“As the newspaper industry flounders, one billionaire is still bullish about snatching up local papers. Warren Buffett tells Howard Kurtz why he thinks print has a future.”
“Warren Buffett insists he’s not just snatching up newspapers because he loves them.
“‘It’s not a soft-headed business decision,’ the 81-year-old investor tells me from his Omaha office. ‘It’s not going to move the needle at Berkshire Hathaway. If it were the widget business, I wouldn’t do it. The kind of earnings we’ll draw from our newspaper properties will be a very tiny fraction of, say, Burlington Railroad. But it’s not a dumb decision financially.’
“In putting his considerable money where his mouth is—Buffett’s company is in the process of buying 63 Media General newspapers for $142 million—the chief executive is challenging the widespread belief that the industry is trapped in a death spiral. His move comes at a time when the New Orleans Times-Picayune and three other Newhouse papers in Alabama are cutting back publication to three days each week.
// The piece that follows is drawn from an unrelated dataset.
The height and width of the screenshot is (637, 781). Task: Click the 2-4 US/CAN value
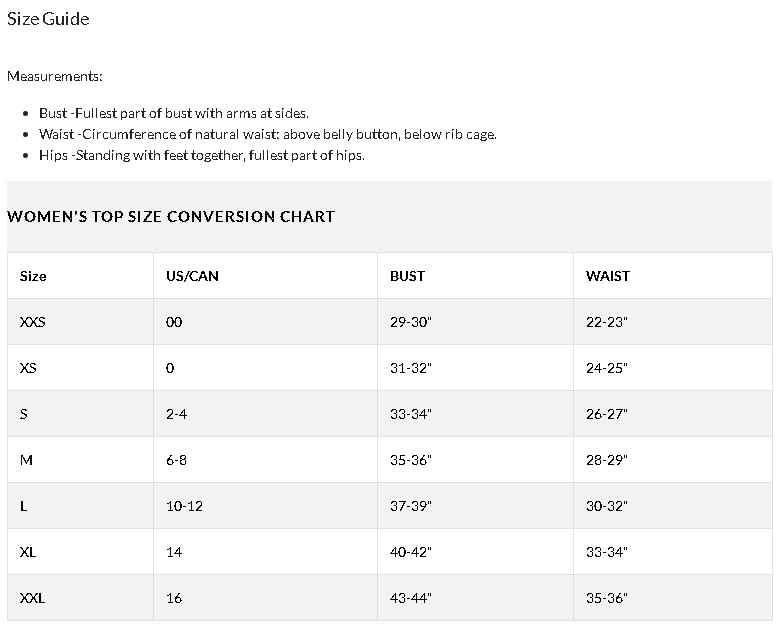click(x=176, y=414)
“‘This three-day-a-week stuff really kills you,’ Buffett says. ‘You want people who look at you every day … Once people get used to online, I don’t think they come back.’
“When Buffett sings the praises of this ink-on-paper product, he can sound like a tribune of an earlier era, when young boys delivered the daily on bicycles to nicely tended front lawns. As a kid, he says, he checked the paper every day — first the stock quotes, then the box scores, ‘to see if Stan Musial went 2 for 4.’
“The Web is now awash in financial data and baseball results, of course, one of many signs of how newspapers are far less vital.
“Rich men buy papers for many reasons. Rupert Murdoch has lost a fortune on the New York Post because it enhances his political influence, and overpaid for The Wall Street Journal because of its unrivaled prestige. Real-estate developer Mort Zuckerman became a player by buying New York’s Daily News. But Buffett seems to have no agenda other than believing, in the end, that newspapers matter.
“As owner of the Buffalo News and a major Read the rest of this entry »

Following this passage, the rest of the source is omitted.